----- LISTED RECORDS -----

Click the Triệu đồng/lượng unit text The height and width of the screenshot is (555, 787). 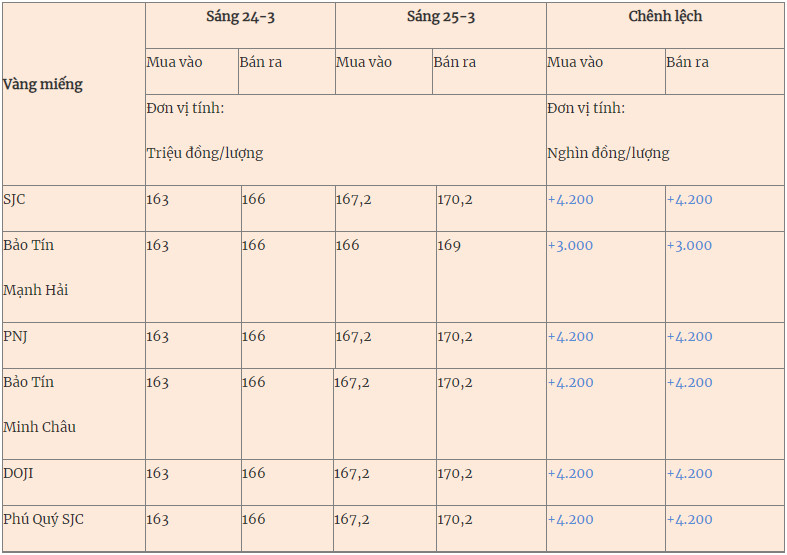(205, 153)
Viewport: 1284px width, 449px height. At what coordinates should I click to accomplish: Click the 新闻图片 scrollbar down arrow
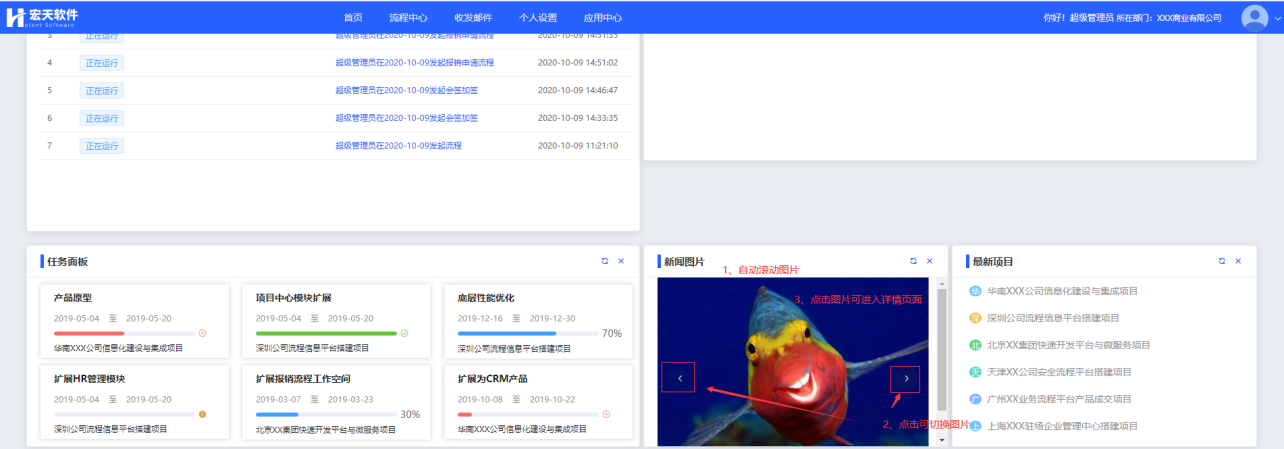[941, 440]
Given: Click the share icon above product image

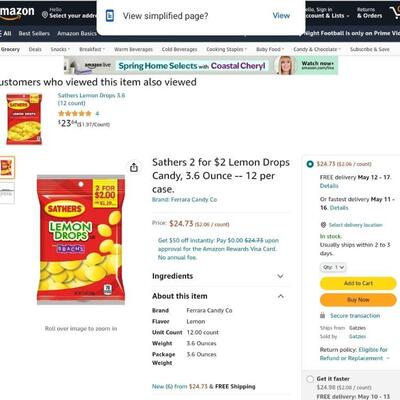Looking at the screenshot, I should click(x=134, y=167).
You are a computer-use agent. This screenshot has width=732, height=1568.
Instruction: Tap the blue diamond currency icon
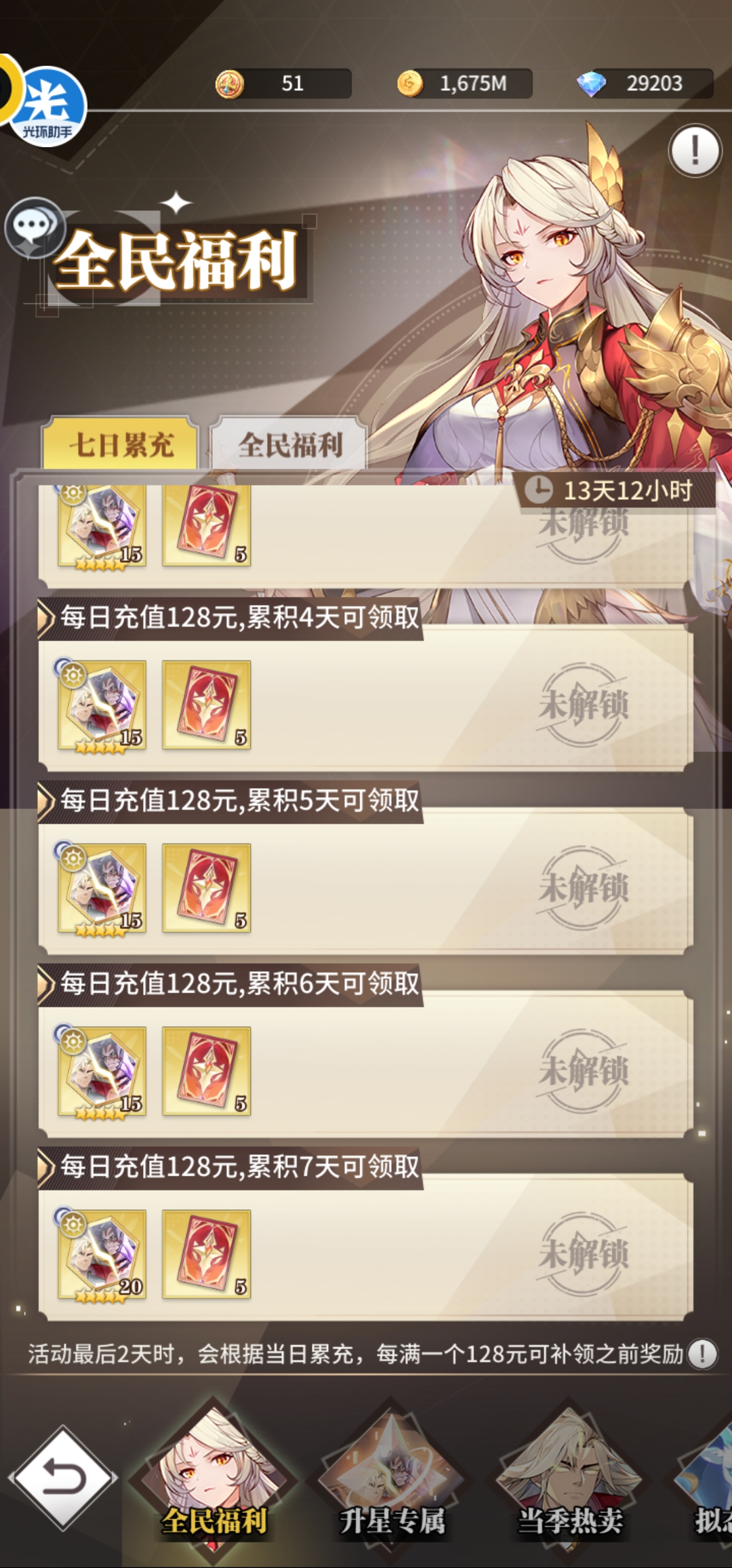point(591,84)
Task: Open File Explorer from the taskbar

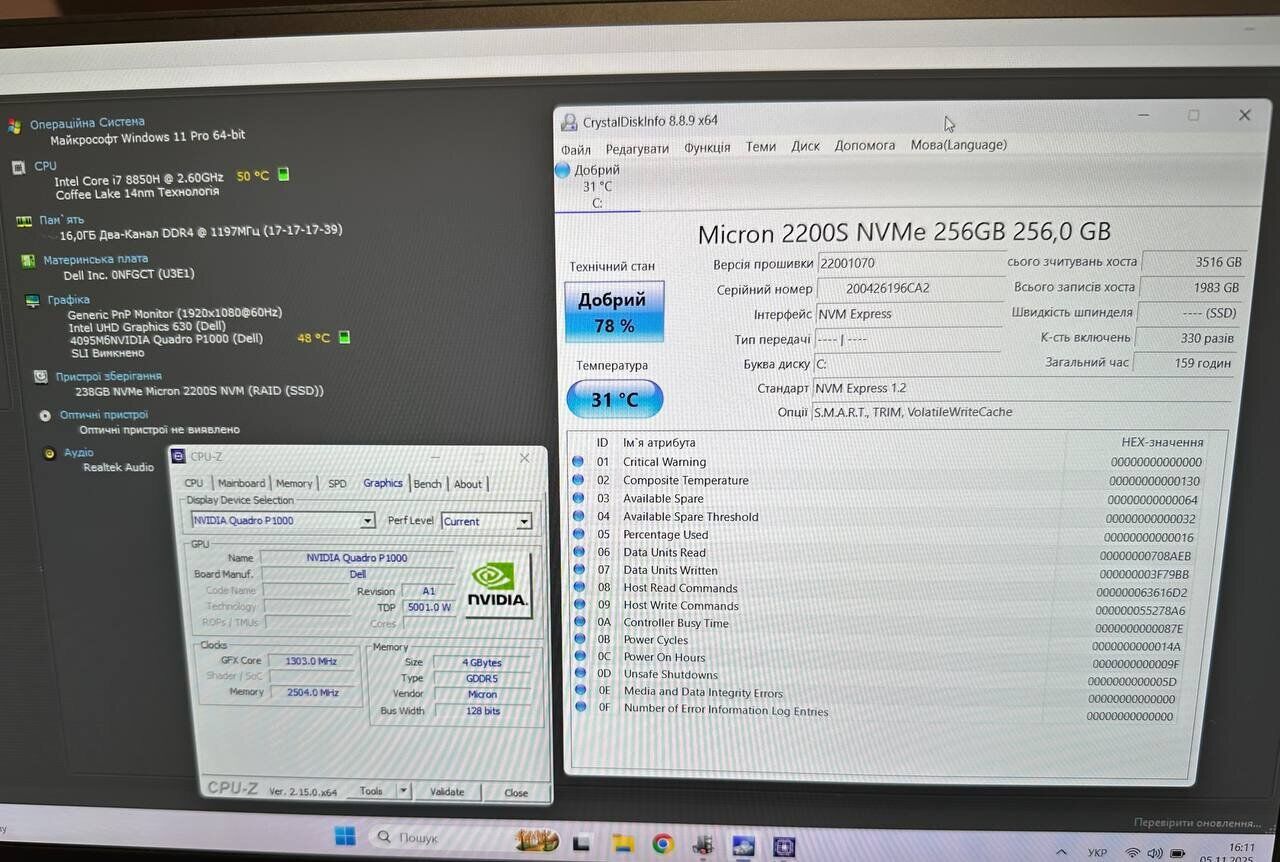Action: pyautogui.click(x=623, y=843)
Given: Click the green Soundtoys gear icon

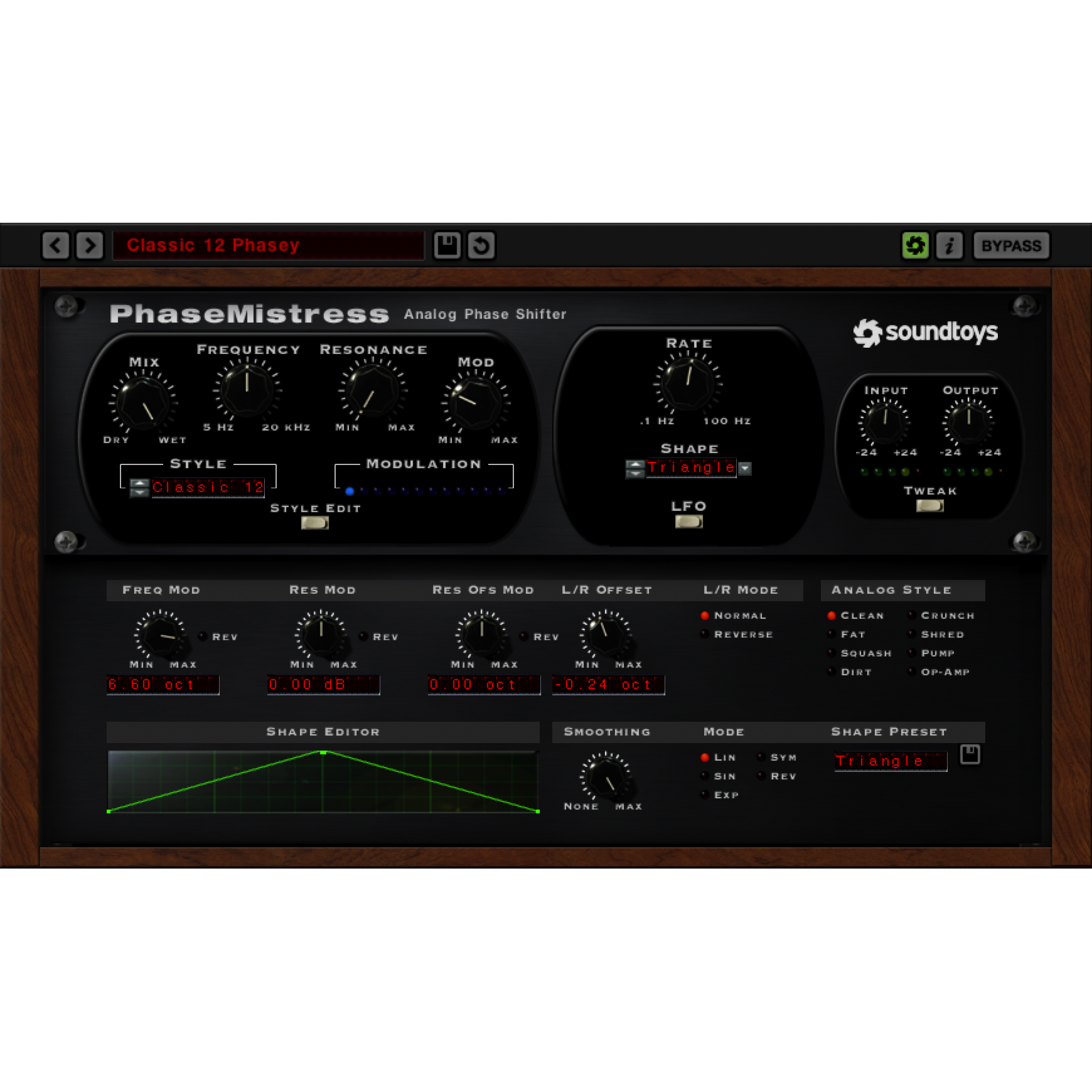Looking at the screenshot, I should pos(915,245).
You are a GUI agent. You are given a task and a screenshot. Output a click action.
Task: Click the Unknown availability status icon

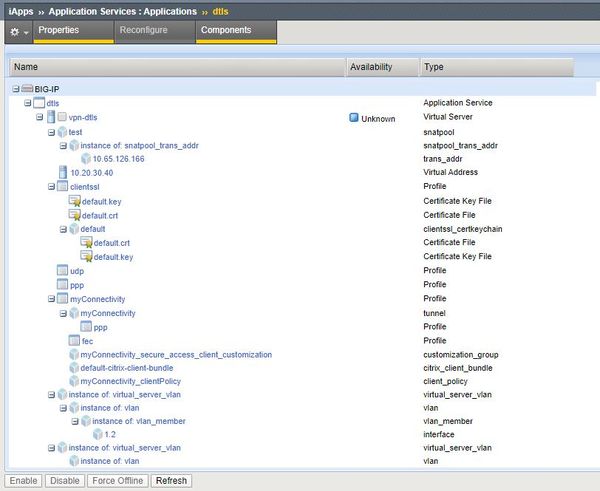tap(354, 118)
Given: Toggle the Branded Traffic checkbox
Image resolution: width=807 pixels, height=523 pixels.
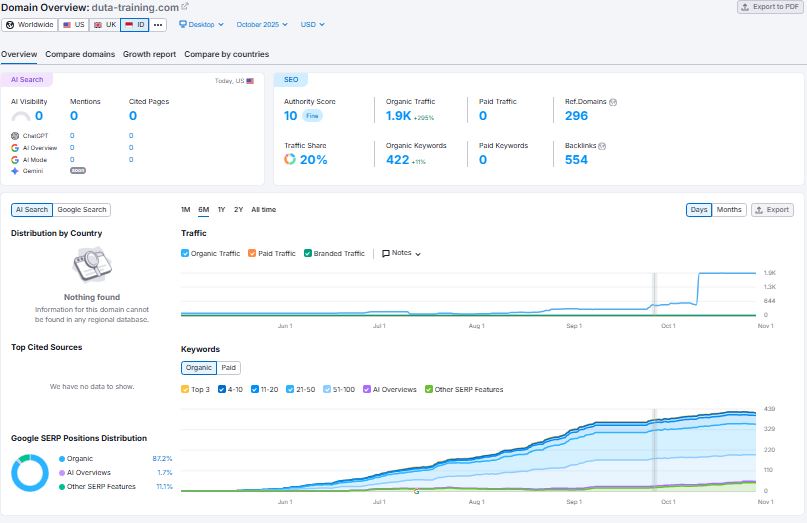Looking at the screenshot, I should [309, 254].
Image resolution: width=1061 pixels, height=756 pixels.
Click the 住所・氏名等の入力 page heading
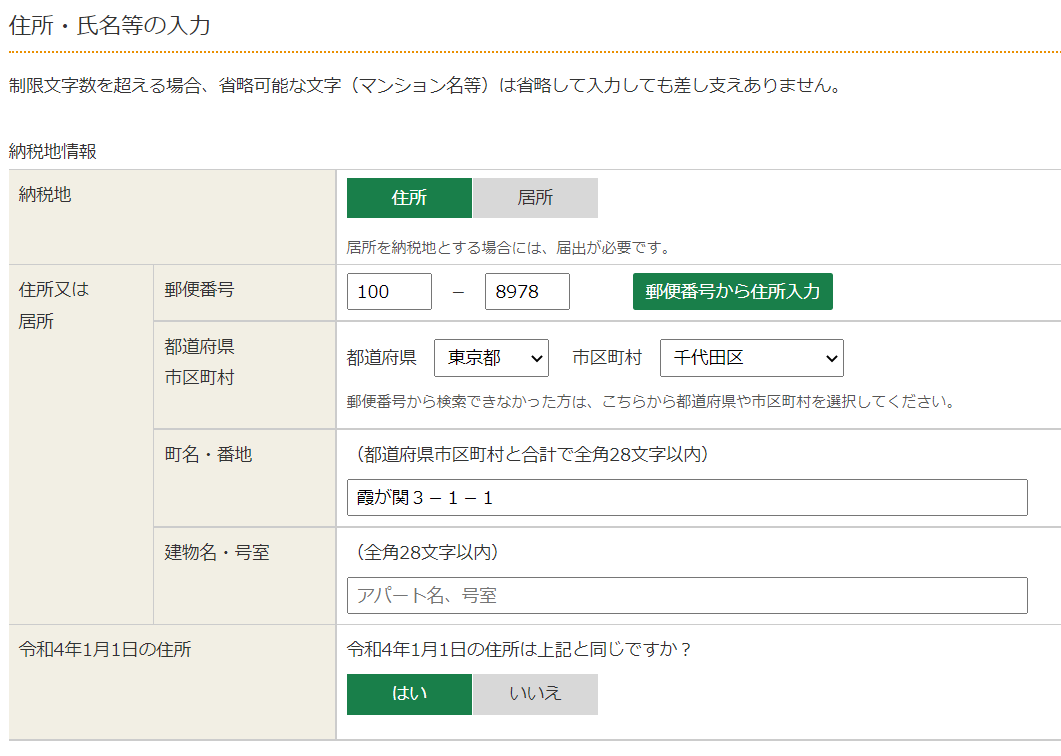pyautogui.click(x=110, y=25)
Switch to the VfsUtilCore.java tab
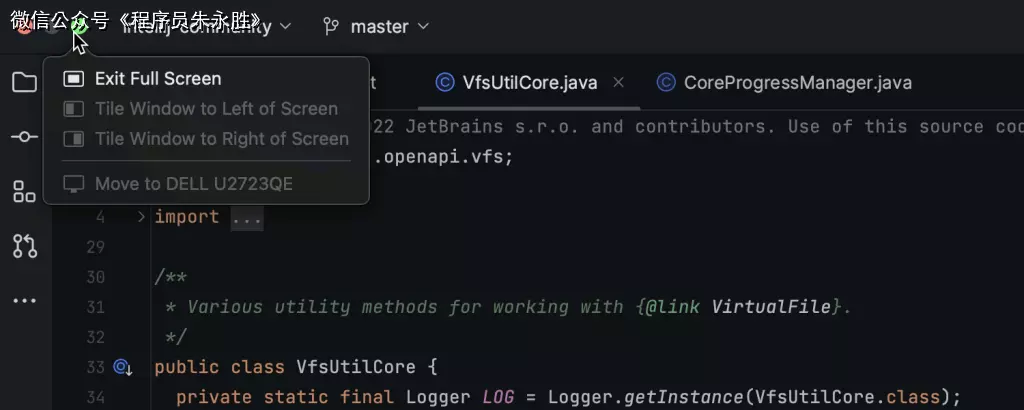 click(x=529, y=83)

-----

◆ YOUR OBJECTIVE
Filter the entries down to the lines with the word "agent" in them.

◆ RESPONSE TO THE EXERCISE
You are a computer-use agent. This screenshot has width=732, height=1568.
You are a GUI agent. You are given a task and a screenshot. Output a click action.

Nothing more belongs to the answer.